WORK REQUEST: Among the lines below, restate word for word only those from the line with "The image size is (1033, 386)." through the line with "Viewport: 1000px width, 555px height.", with both end lines kept.

(Data excerpts)
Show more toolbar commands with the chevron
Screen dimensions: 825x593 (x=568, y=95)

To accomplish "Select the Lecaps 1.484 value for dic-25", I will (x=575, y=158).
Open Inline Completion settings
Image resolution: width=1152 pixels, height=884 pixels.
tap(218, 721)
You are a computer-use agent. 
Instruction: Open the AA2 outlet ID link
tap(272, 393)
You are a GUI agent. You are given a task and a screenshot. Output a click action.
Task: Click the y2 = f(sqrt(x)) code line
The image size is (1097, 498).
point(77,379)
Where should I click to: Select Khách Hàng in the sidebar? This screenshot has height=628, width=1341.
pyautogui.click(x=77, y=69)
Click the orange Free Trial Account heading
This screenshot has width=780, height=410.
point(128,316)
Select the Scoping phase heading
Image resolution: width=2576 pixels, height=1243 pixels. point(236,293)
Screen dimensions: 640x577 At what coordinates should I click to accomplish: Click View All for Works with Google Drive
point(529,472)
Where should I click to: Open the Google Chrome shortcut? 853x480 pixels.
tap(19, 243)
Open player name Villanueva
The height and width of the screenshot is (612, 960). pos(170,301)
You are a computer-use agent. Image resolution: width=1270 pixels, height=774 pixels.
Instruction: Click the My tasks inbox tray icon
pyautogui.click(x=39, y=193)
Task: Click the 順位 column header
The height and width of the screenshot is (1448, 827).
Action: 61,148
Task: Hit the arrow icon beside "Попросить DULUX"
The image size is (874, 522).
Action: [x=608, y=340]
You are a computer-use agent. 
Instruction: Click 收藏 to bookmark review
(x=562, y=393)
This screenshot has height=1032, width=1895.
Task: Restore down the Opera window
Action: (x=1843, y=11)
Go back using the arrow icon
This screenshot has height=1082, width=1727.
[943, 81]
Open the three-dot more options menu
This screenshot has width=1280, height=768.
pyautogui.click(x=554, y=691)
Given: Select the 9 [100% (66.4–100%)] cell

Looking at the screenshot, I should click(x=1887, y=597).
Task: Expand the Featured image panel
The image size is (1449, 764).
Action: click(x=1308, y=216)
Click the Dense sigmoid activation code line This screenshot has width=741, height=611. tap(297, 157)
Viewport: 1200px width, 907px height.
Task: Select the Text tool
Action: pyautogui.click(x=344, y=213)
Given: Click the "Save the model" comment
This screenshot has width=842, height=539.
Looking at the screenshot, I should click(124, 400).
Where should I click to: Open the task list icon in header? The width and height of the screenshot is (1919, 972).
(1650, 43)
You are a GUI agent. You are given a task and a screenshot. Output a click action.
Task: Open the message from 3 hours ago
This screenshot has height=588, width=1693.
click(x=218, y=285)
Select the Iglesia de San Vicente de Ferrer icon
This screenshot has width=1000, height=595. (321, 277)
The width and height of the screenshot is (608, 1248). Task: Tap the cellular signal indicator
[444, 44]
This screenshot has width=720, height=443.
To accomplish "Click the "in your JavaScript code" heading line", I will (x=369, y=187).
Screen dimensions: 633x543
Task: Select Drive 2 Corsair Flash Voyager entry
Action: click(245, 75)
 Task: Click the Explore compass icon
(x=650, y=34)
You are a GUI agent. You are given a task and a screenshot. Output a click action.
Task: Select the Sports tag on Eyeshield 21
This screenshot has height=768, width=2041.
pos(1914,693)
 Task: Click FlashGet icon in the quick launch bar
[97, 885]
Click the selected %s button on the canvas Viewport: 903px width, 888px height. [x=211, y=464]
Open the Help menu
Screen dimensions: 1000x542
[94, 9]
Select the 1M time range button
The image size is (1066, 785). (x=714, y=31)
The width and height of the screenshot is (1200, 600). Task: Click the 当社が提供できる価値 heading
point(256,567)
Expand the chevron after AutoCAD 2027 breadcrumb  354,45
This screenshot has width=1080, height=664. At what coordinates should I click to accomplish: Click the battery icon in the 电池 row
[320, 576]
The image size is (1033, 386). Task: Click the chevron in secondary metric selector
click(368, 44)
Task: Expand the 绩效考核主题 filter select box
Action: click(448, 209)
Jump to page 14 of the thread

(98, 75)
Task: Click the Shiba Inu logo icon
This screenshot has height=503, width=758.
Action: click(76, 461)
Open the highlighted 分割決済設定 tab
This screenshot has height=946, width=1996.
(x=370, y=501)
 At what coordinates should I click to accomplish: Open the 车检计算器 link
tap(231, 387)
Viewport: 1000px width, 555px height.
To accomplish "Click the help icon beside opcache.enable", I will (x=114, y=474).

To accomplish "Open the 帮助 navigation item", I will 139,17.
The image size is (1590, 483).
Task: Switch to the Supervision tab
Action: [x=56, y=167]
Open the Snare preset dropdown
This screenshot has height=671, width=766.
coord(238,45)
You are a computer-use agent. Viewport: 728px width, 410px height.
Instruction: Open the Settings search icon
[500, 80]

WRITTEN SOLUTION:
The image size is (1033, 386). Task: Click the chevron in secondary metric selector
click(368, 44)
Task: Expand the 绩效考核主题 filter select box
Action: click(448, 209)
Jump to page 14 of the thread

(98, 75)
Task: Click the Shiba Inu logo icon
This screenshot has height=503, width=758.
Action: click(76, 461)
Open the highlighted 分割決済設定 tab
This screenshot has height=946, width=1996.
(x=370, y=501)
 At what coordinates should I click to accomplish: Open the 车检计算器 link
tap(231, 387)
Viewport: 1000px width, 555px height.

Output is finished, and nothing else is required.